Thursday, September 24, 2009

"The Fourth Kind"

Release Date: November 6, 2009



The movie “The Fourth Kind” is listed as a fact-based thriller involving an ongoing unsolved mystery in Alaska, where one town has seen an extraordinary number of unexplained disappearances during the past 40 years and there are accusations of a federal cover up.

I can’t resist a mystery, so admittedly, I did a little research into the story to find out that since the 1960s a lot of visiting Native Americans going into Nome went missing. In fact, since 1990, 10 have gone missing. No signs of what happened to them, no bodies found. The FBI was called in to find out if there as a serial killer. The FBI pretty much chalked it up to local bars and drinking and either wandering off into the cold and drowning in the river or being preyed upon by opportunists.

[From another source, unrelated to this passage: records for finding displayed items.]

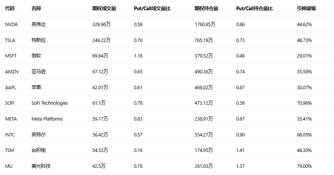The image size is (334, 175).
Task: Select the Meta Platforms name
Action: tap(47, 119)
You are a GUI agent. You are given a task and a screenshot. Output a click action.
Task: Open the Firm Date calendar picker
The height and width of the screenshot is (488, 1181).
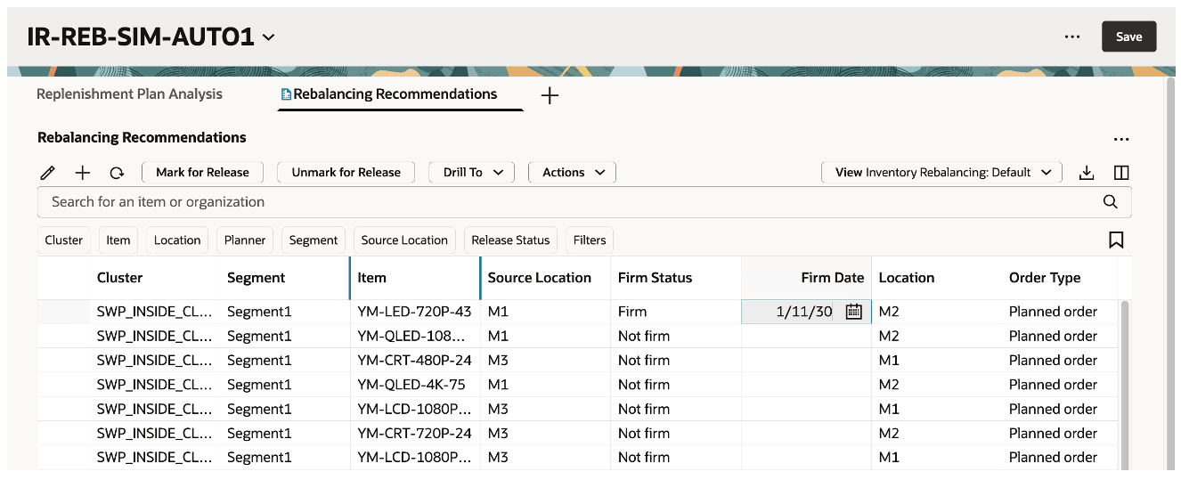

So, how did a story such as that become a movie about abductions?


That had me wondering. When a movie talks about having real footage of actual hypnotherapy sessions with abductees, it smacks of “Blair Witch Project” promotion. Come on, how many of you searched out the story of the Blair Witch and the missing film crew? Well, it appears this story is much the same. The doctor the movie was based on has a “mock” website registered by “GoDaddy.com” so that about says it all (note there are no contact addresses on the site).

Admittedly, I am totally cool with promotion for movies that crosses the “reality” threshold. I remember the “Blair Witch Project” and its online promotion was what made a budget nothing movie into an enormous success. I also, however, can’t help but be cautious when assuming promotional materials are reality. I’m not a gullible type, so I tend to be skeptical when they say anything is based on a true story (remember “A Haunting in Connecticut” and “Amityville Horror?”)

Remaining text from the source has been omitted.